Financing trips up Range mine projects

The Essar Steel project in Nashwauk has progressed since this photo taken last year, but is now at a standstill as the company irons out its half-billion dollar financing woes. PHOTO: Hammerlund Construction

The Essar Steel project in Nashwauk has progressed since this photo taken last year, but is now at a standstill as the company irons out its half-billion dollar financing woes. PHOTO: Hammerlund Construction

Iron Range newsSometimes it feels like the entire leadership structure of the Iron Range is standing outside the offices of environmental regulators, waiting for a Willy Wonka-type figure to emerge, do a little flip, and announce whether or not we get to come inside where they keep the permits.

But two recent stories about Range mine projects show us that environmental permitting is just one aspect of whether or not mining new minerals will happen in this region where people have mined iron for five generations. Just like when the Merritt Brothers tried to haul their own ore off the Mesabi 125 years ago, it’s all about the money.

Both the Essar Steel project near Nashwauk and the Twin Metals nonferrous project near Ely encountered setbacks last week, and both were due to problems finding private financing for their expensive Range mine projects.

For Essar, an announcement last month that the India-based steelmaking giant had secured $450 in private financing for the project was the good news everyone on the Iron Range was looking for.

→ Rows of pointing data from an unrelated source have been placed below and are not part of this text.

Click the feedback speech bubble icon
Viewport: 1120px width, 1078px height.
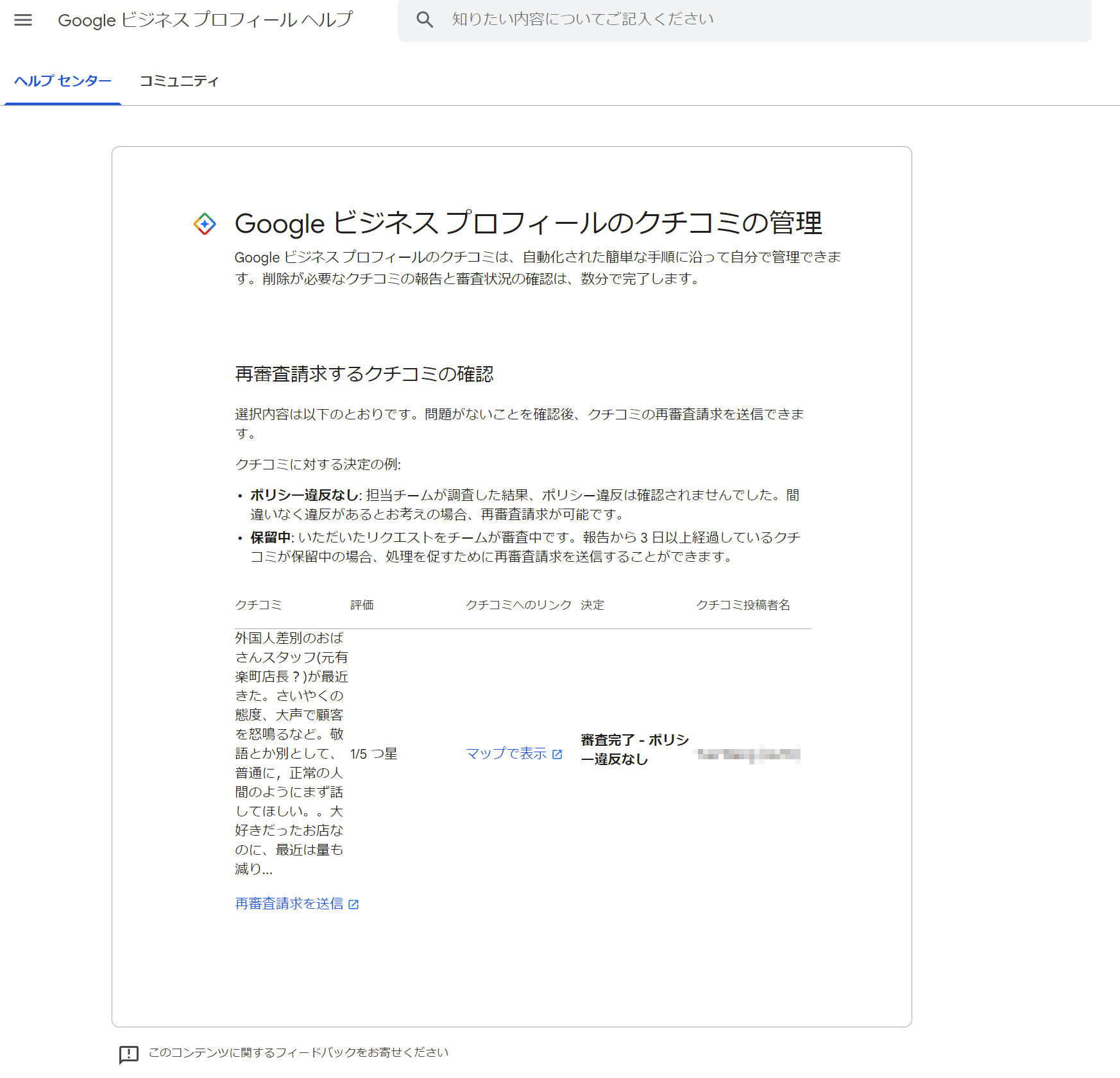[128, 1054]
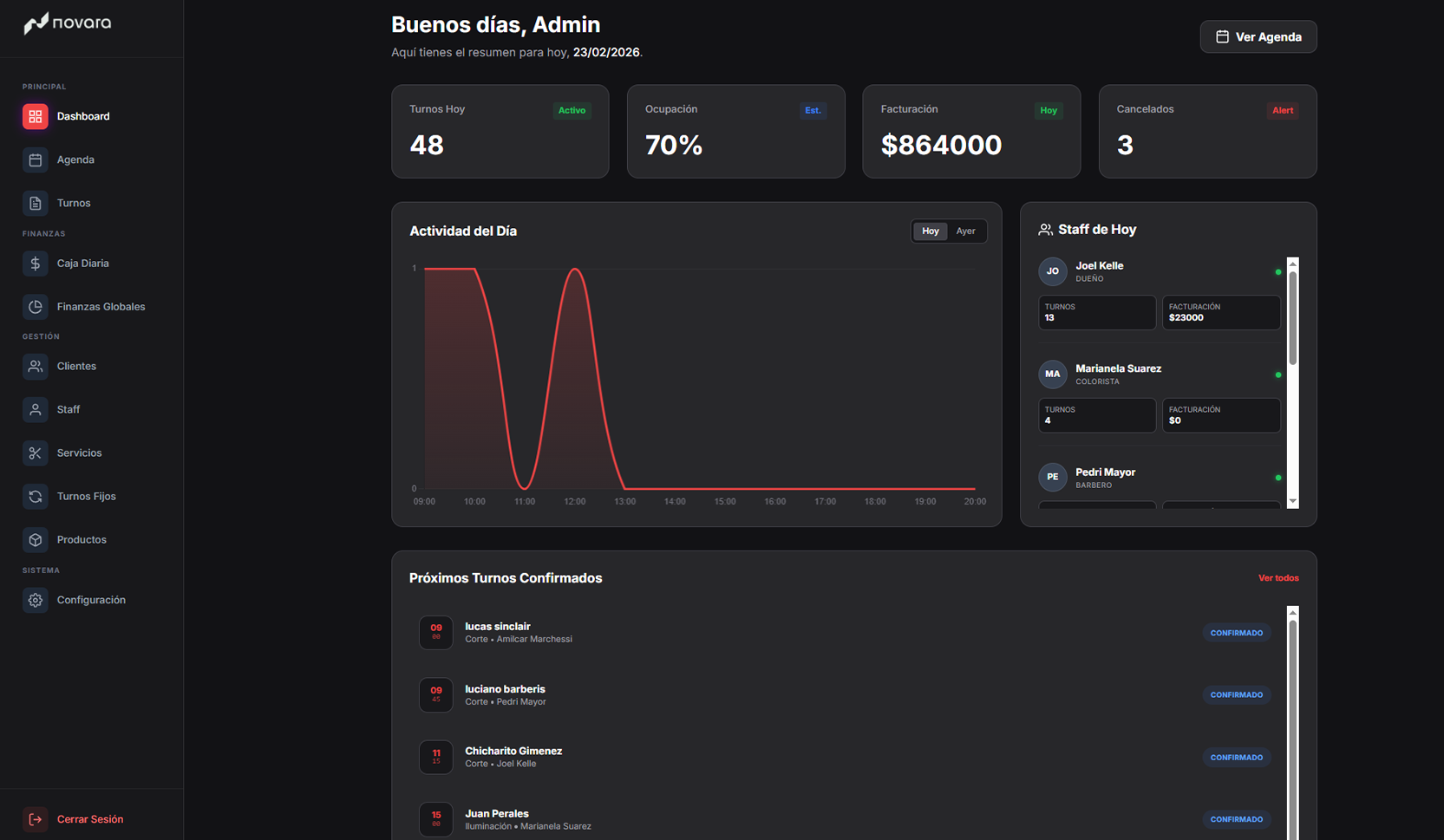1444x840 pixels.
Task: Open Ver todos link for confirmed turnos
Action: (x=1277, y=578)
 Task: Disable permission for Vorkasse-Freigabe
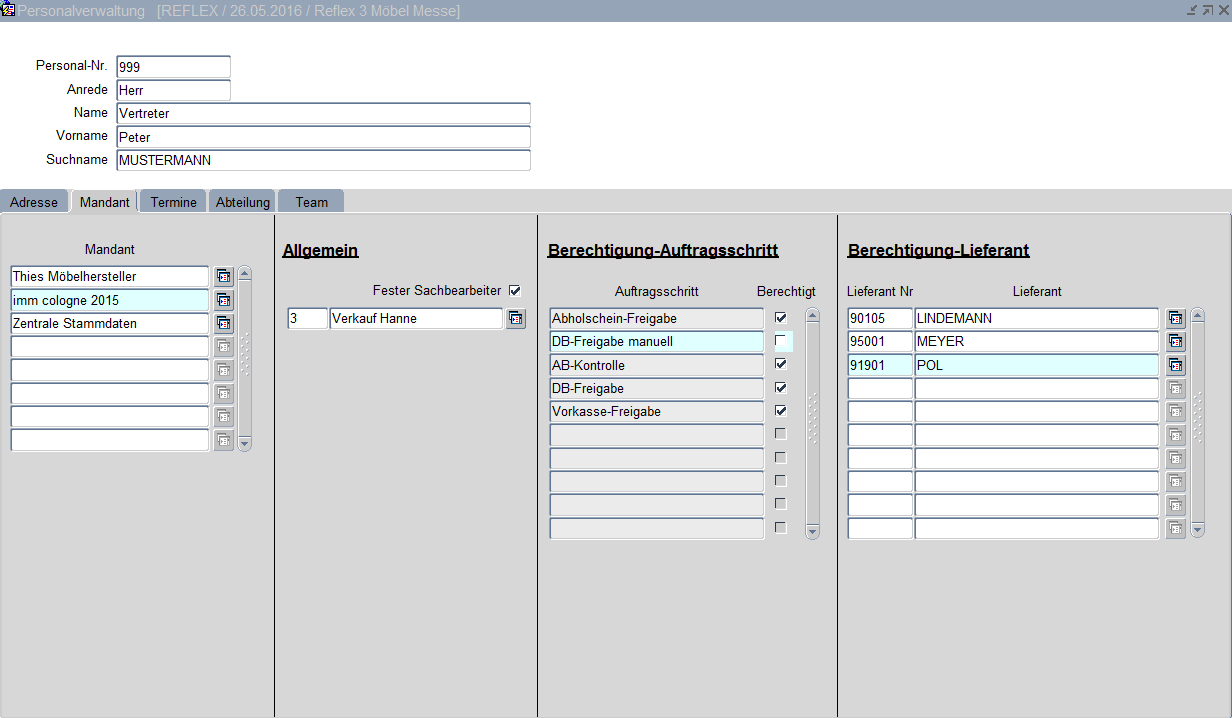click(781, 411)
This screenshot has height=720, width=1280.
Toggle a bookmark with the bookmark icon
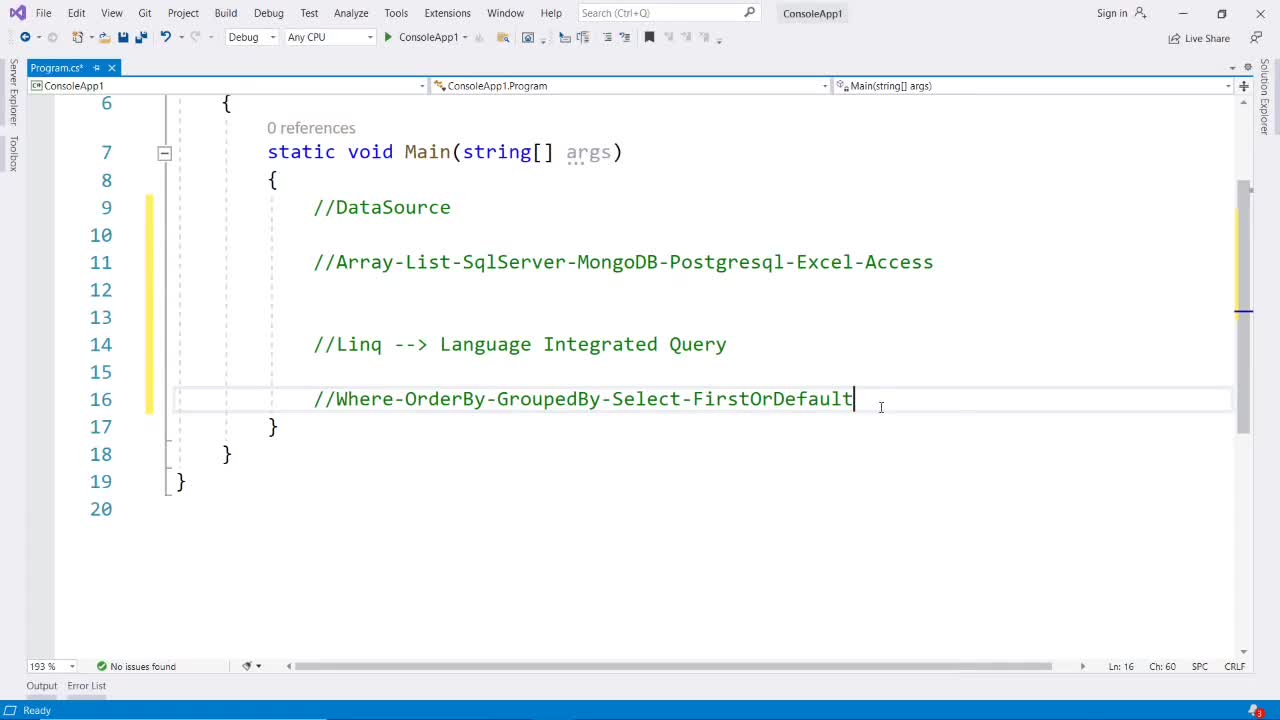coord(649,37)
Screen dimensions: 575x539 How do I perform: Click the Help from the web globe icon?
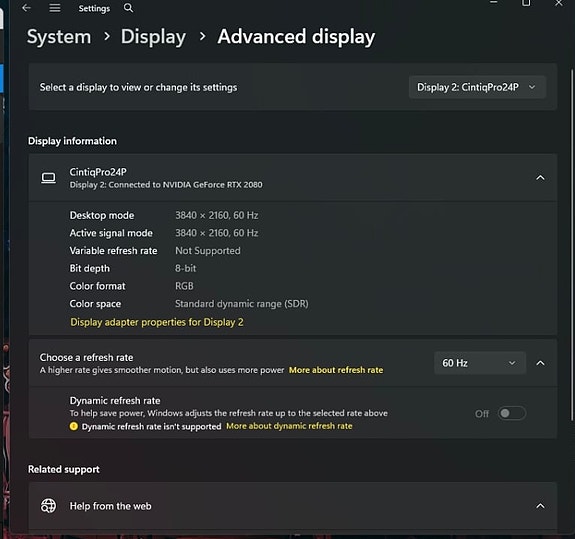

However, it has since been revealed that Essar had trouble coming up with its portion of the money and now bond holders will have the option to pull out, threatening the entire deal.

This is particularly troubling because tens of millions of dollars, both private and public, have already been spent running rail, electrical and highway infrastructure out to the Essar site, along with the footings and shell structures of several key plant buildings, including a concrete cooling tower visible for miles around. Essar said it won’t sell the project, but if it can’t finance the completion of the deal the incomplete plant will rot in the sun, wind, snow and rain for years.

Then, up at Twin Metals, an entirely different set of circumstances are playing out, though still related to financing. Chilean mining company Antofagasta has terminated its option to buy a 25 percent stake in Twin Metals, though it will retain the smaller stake it holds now. This means that majority owner Duluth Metals will need to make up the financing

In this Associated Press story by Steve Karnowski, Duluth Metals said the news does not deter their interest in the Twin Metals project, in fact, they are “excited” to pursue financing to make up the difference, thus owning a bigger share of the project in the end. Still, this leaves Duluth Metals in the same position as Essar — trying to gin up financing in a turbulent commodities market.

It’s easier to finance projects with clear expectations for profit; but for many of the big Range mine projects these days, profits remain theoretical. That might fly in convincing local politicians and newspapers to support you, but it doesn’t cut it with the fat cats who write the big checks. Therein lies the problem with placing all of your economic development hopes in just one industry known for its high stakes volatility.

Comments

  1. Ranger47 says

    All worthy economic development projects, not just those involving commodities, require financial resources. So we have two choices on any project. Ask the fat cats for their money and play by their rules or ask the destitute for money and play by their rules. Hmmm…

    And with the long progressive arms of the EPA, MPCA, DNR, BLM, DOE, MSHA, BWSR, MSHL & WTF, any worthwhile project will be standing in line waiting to fill out a bazillion page permit form…and subsequent trophy to proceed. That’s the world we’ve created.

  2. What about the 1/4 of a billion ( or more) deal to move Hwy 53 for one company with tax payers money?

  3. Aaron–Thanks for your informative website. Even though I am not in Northern Minnesota very often now that I am retired, I enjoy keeping up with things. Given the continuing problems with Essar, I was wondering if the MN state leases included any penalties for non-performance. As with any start-up venture, there need to be clearly defined benchmarks if the venture is going to tie up critical resources (or maybe the term “reserves” would be more appropriate in this case). The construction work on the site and the production start date have been delayed too many times. The State of MN owns most of the mineral rights in the Essar operating region. If Essar is already in some type of default on their MN state mining leases, is this a reasonable time to consider a renegotiation? There doesn’t seem to be any question in the international financial markets that Essar Steel has sufficient funds to follow-through in northern Minnesota–if they choose to. However, if mining in other regions currently in the Essar Steel portfolio become more financially attractive for the short (or long) term, what does the MN DNR have as an “incentive” to keep Essar moving forward toward actual production at their site in Minnesota? The good people of Minnesota deserve mining companies which strive for excellence rather than underperformance. It’s time for Essar to step up their game.